# Christmas Bay Duck Hunting



## hardcorewadefisherman (Jun 26, 2009)

So can u hunt christmas bay and if so can you hunt anywhere. Are there certain rules. Any info will be appreciated 

Thanks J.D.


----------



## boudreaux (Aug 27, 2004)

Yes sir you can. You can hunt the South shoreline and North shoreline but if you want to hunt the marsh on the North shoreline I believe you have to get a permint or check in at a check in station. Not sure where but someone on here will know. I have had some good shoots on the North shoreline and the marsh near Cold pass, on the bay side. It seems to me the hunting is better when it is COLD. 2yrs ago had a group of about 100 Pintails land in my dekes, but too bad we had our pintails already. Whe have shot Pintails, Red Heads, Blue Bills, Ring Necks, Black Ducks, Mottled Ducks, Teal, Buffle Head, Gadwall and a bonus Green Head. Oh and have seen alot of geese but usually flying high. Hope that helps a little.


----------



## hardcorewadefisherman (Jun 26, 2009)

Yes sir thanks i just wanna make sure i can walk in on the south shoreline. thanks for the help i really appreciate it.

J.D.


----------



## boudreaux (Aug 27, 2004)

just try and do some scouting and see where the birds are flying and you should do fine


----------



## Timemachine (Nov 25, 2008)

The north shoreline is "The Brazoria National Wildlife Refuge"

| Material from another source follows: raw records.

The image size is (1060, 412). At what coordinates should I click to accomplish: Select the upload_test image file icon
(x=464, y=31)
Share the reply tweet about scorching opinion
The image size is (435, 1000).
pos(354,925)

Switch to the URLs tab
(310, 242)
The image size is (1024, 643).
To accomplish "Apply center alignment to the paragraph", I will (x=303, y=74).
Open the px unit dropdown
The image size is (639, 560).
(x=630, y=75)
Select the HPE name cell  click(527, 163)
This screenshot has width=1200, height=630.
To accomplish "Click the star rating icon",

http://www.fws.gov/southwest/refuges/texas/texasmidcoast/huntfish.htm


----------



## die_hard_hunter85 (Aug 30, 2010)

This pic is from Xmas Bay a few seasons ago.. you can def hunt there. It can be great hunting! Good luck!


----------



## Drundel (Feb 6, 2006)

die_hard_hunter85 said:


> This pic is from Xmas Bay a few seasons ago.. you can def hunt there. It can be great hunting! Good luck!


CBass lives!


----------



## 4thbreak (May 20, 2005)

Drundel said:


> CBass lives!


or harris hotshot for the old timers,....:biggrin:


----------